PSA si è presentata con 15 anni di lavoro di ricerca e sviluppo sulle motorizzazioni elettriche alle spalle e ben quattro vetture nella top ten delle auto elettriche più vendute al mondo, e per questo ha dettato le sue regole a FCA.
Il gruppo francese ha chiesto e ottenuto di mettere un suo uomo al comando della nuova società e la maggioranza al consiglio di amministrazione (6 componenti a 5) mentre all’azienda italiana andrà la presidenza, che in termini decisionali vale più o meno quanto il due a briscola.
L’enorme ritardo sulle motorizzazioni elettriche da parte di FCA rispetto a quasi tutte le altre case costruttrici aveva creato un gap incolmabile nel mercato dell’auto "ecosostenibile", ed è questo ritardo che ha spinto l’azienda italo-americana a cercare forsennatamente un partner che potesse venirle in soccorso.
FCA ci aveva provato con altri gruppi, l’ultimo in ordine di tempo Renault, senza successo.
Dopo tanto girovagare, finalmente sembra essere riuscita a trovare un alleato, ma a che prezzo? E soprattutto chi ne pagherà le conseguenze?
In una lettera congiunta PSA ed FCA ribadiscono la volontà di tenere aperti tutti i siti di produzione, che non significa assolutamente piena occupazione, nella stessa lettera, all’ultimo punto, scrivono che non possono garantire gli impegni presi nei punti precedenti, come dire ” qui lo dico e qui lo nego”, se queste sono le premesse iniziamo malissimo.
Quando due grandi aziende si fondono, la prima cosa che si fa per “ottimizzare” le risorse è tagliare i doppioni, ed è esattamente ciò che PSA e FCA faranno; quando si parla di case automobilistiche i doppioni sono interi stabilimenti.
Considerando che FCA in questi anni ha portato gli stabilimenti italiani in uno stato di crisi strutturale mentre quelli PSA sono produttivi, è chiaro che i primi a pagare il prezzo di questa “ottimizzazione” di risorse saranno i lavoratori italiani.
USB denuncia il comportamento di FCA, che prima di allearsi ha pensato bene di approvare con gli azionisti un dividendo di circa 5 miliardi, di cui 1,7 alla famiglia Agnelli, pensando “bene” di spartirsi il malloppo prima di doverlo dividere con i nuovi alleati.

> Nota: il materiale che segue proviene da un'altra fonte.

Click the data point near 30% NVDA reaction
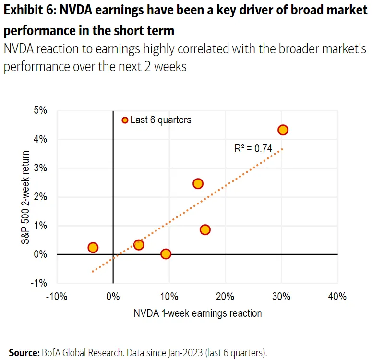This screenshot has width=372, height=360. [283, 130]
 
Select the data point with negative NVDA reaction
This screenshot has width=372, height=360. [93, 248]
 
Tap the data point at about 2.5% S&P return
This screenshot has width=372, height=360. [198, 184]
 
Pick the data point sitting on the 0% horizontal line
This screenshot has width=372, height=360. [166, 254]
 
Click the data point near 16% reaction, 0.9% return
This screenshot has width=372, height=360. [205, 229]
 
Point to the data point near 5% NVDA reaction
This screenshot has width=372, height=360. [139, 245]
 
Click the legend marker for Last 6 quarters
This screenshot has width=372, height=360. [125, 120]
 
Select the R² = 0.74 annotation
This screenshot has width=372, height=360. [253, 149]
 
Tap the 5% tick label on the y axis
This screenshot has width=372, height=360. [40, 111]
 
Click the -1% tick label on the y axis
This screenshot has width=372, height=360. [39, 283]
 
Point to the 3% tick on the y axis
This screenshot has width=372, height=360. [40, 168]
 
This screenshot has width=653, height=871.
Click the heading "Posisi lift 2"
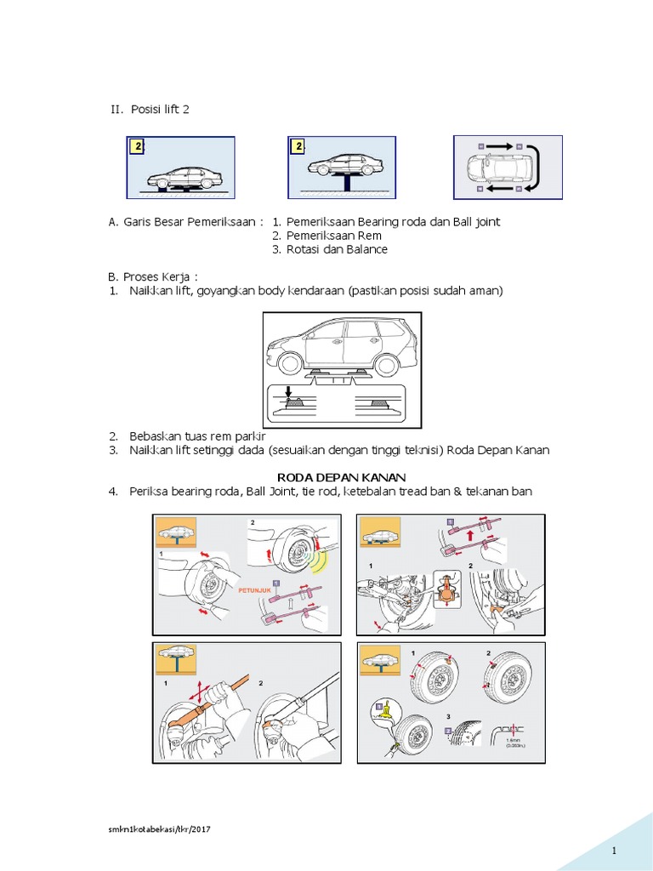click(x=154, y=111)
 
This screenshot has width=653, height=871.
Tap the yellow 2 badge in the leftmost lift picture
click(x=136, y=147)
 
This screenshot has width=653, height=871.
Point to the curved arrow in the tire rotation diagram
click(x=537, y=167)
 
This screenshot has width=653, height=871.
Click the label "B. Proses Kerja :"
click(x=159, y=276)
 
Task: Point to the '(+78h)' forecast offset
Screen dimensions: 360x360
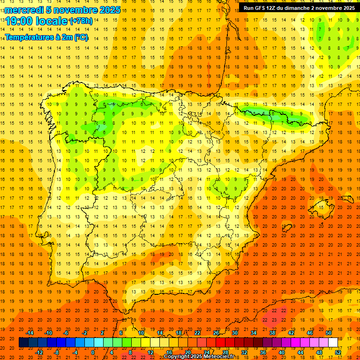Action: [x=81, y=21]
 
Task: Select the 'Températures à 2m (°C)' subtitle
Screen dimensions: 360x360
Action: [x=46, y=37]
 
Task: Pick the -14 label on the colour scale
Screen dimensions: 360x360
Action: [x=30, y=332]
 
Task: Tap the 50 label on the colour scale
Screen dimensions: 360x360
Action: [x=328, y=332]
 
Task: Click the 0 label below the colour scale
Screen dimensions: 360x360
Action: [x=93, y=352]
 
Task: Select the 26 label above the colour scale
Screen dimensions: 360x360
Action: [x=216, y=332]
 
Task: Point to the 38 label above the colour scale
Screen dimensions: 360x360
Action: [x=272, y=332]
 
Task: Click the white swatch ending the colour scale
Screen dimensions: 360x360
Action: [x=333, y=342]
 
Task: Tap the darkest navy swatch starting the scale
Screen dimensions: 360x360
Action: [x=23, y=342]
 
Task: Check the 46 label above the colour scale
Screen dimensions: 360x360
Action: [x=309, y=332]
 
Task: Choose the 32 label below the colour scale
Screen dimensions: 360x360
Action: [x=244, y=352]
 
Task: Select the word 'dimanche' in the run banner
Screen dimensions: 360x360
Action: [x=295, y=8]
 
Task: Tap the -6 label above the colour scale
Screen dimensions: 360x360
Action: [x=67, y=332]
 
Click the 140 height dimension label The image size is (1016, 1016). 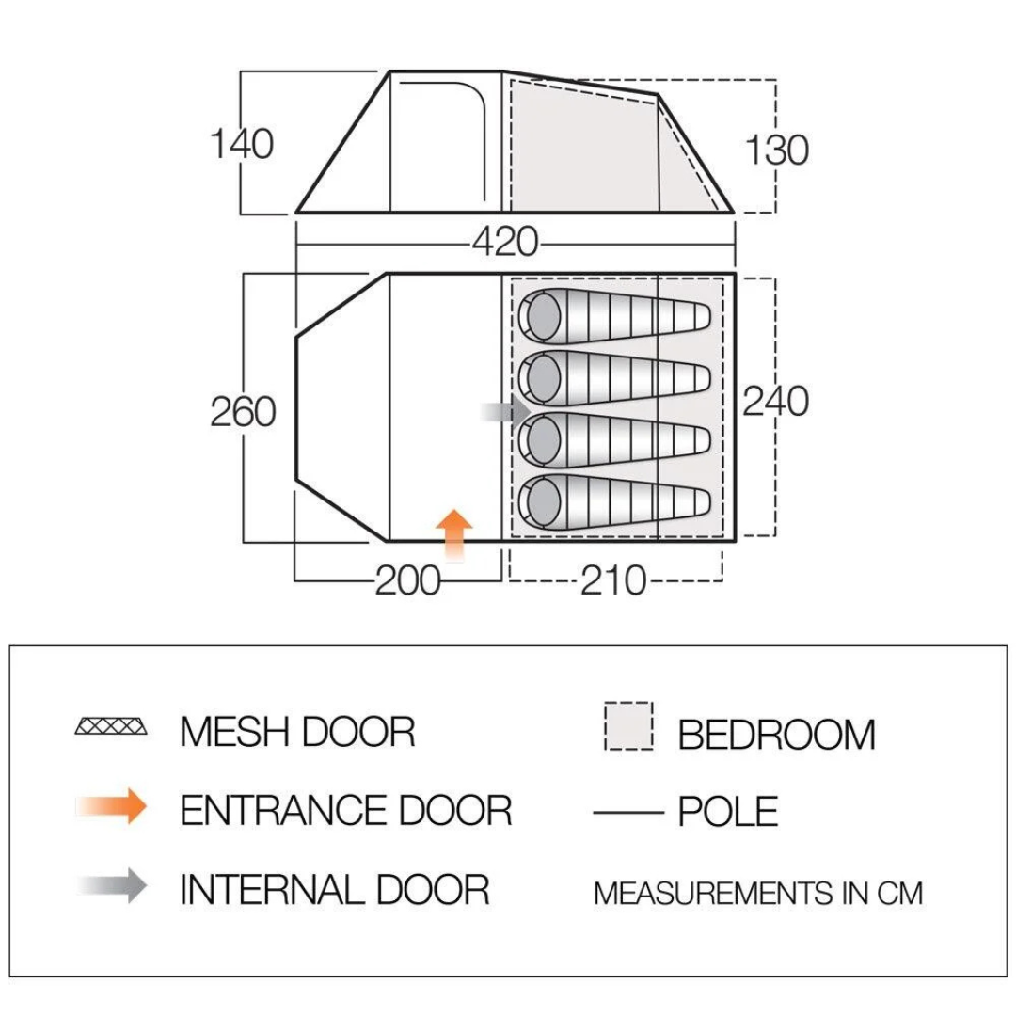(242, 145)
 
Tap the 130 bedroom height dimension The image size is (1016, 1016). (777, 150)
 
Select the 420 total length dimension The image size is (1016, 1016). (505, 243)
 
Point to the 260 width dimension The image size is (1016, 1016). (243, 412)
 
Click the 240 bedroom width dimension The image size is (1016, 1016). (776, 402)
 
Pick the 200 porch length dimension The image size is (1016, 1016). (407, 581)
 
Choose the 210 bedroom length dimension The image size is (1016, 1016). (613, 581)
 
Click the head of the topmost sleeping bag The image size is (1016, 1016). (543, 314)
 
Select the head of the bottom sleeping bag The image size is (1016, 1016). (543, 500)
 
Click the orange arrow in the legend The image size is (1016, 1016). (114, 806)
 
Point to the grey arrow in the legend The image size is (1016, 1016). (114, 885)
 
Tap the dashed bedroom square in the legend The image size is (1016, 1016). (629, 727)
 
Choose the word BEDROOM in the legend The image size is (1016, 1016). (776, 735)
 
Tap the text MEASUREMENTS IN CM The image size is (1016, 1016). (758, 892)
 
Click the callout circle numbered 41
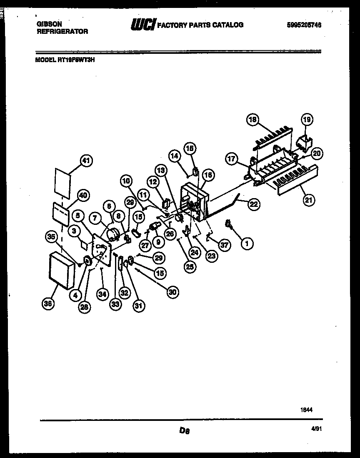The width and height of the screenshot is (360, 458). [87, 161]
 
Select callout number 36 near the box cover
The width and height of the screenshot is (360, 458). [49, 304]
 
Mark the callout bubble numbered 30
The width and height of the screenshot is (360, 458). [172, 293]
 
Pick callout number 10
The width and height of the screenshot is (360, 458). [127, 181]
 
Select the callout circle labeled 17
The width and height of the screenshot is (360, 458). [232, 159]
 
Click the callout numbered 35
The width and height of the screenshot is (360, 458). [51, 237]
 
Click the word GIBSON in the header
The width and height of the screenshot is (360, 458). [49, 24]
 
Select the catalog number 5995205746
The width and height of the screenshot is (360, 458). [304, 25]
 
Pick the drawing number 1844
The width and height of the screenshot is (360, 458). [306, 410]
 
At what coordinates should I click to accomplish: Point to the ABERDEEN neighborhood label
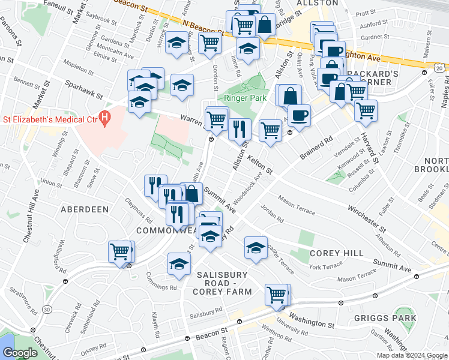click(85, 209)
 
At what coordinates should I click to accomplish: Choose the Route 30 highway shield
click(47, 309)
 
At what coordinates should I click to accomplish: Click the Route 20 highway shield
click(440, 70)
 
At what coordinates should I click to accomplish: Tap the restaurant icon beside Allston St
click(240, 128)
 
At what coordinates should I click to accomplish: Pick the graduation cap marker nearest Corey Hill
click(256, 247)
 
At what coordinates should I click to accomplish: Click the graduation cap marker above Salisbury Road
click(179, 263)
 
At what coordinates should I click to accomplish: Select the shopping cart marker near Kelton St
click(271, 129)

USB prende atto delle differenti prese di posizione dei governi interessati, se dalla parte francese le massime istituzioni sono parte attiva e decisionale nel settore auto, e quindi in questa alleanza, da quella italiana c’è la solita incondizionata fiducia nei padroni, in questo caso FCA, e distanza dalle preoccupazioni dei lavoratori.

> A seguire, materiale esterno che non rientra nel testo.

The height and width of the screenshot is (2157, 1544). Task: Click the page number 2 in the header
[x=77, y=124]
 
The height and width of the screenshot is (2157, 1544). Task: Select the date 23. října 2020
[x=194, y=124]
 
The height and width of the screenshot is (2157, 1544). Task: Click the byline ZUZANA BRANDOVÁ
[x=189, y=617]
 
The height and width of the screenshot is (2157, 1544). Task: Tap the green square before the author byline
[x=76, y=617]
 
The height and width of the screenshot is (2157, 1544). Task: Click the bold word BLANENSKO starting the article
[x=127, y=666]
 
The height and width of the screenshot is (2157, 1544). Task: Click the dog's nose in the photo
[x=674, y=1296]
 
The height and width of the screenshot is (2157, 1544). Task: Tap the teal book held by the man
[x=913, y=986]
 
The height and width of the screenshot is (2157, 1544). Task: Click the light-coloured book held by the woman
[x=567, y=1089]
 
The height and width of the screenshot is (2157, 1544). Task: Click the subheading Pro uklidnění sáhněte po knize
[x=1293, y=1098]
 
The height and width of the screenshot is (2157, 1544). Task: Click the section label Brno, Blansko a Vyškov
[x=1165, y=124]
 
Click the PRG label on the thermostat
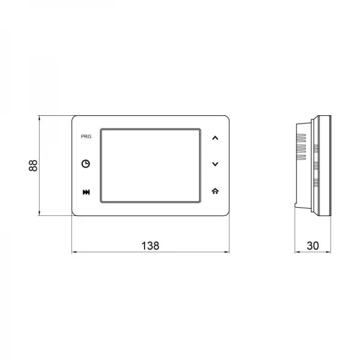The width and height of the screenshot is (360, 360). [x=86, y=137]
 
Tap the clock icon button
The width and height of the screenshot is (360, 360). [x=86, y=164]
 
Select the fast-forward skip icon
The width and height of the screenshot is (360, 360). [x=86, y=192]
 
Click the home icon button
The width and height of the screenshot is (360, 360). [x=215, y=191]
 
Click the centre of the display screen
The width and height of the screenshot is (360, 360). [x=151, y=166]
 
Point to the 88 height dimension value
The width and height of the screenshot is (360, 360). [x=33, y=166]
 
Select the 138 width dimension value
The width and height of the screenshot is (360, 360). [x=151, y=245]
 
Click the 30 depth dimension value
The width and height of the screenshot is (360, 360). [x=313, y=246]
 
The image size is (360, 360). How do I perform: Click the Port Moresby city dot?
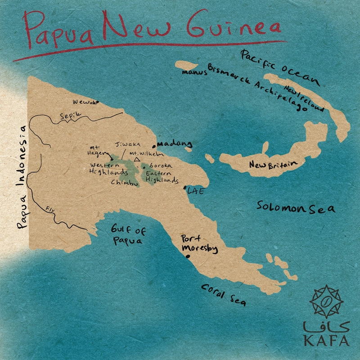click(188, 256)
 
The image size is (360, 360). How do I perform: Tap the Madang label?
click(176, 144)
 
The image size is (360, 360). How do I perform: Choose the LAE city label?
click(195, 191)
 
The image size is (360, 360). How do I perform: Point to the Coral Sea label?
click(224, 295)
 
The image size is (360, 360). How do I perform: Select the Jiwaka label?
click(128, 144)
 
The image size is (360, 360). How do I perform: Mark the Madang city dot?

Governi italiani che, a differenza di quelli francesi, nella lunga storia dell’auto hanno sempre e soltanto assecondato le sciagurate strategie del padrone, arrivando a finanziare interi impianti produttivi, ammortizzatori sociali per tempi infiniti e rottamazioni su rottamazioni, senza mai chiederne il conto, lasciando i lavoratori FCA in condizioni di sfruttamento lavorativo ed economico inaccettabili, governi che nemmeno di fronte ai morti in fabbrica e ai suicidi per disperazione si sono messi dalla parte degli sfruttati.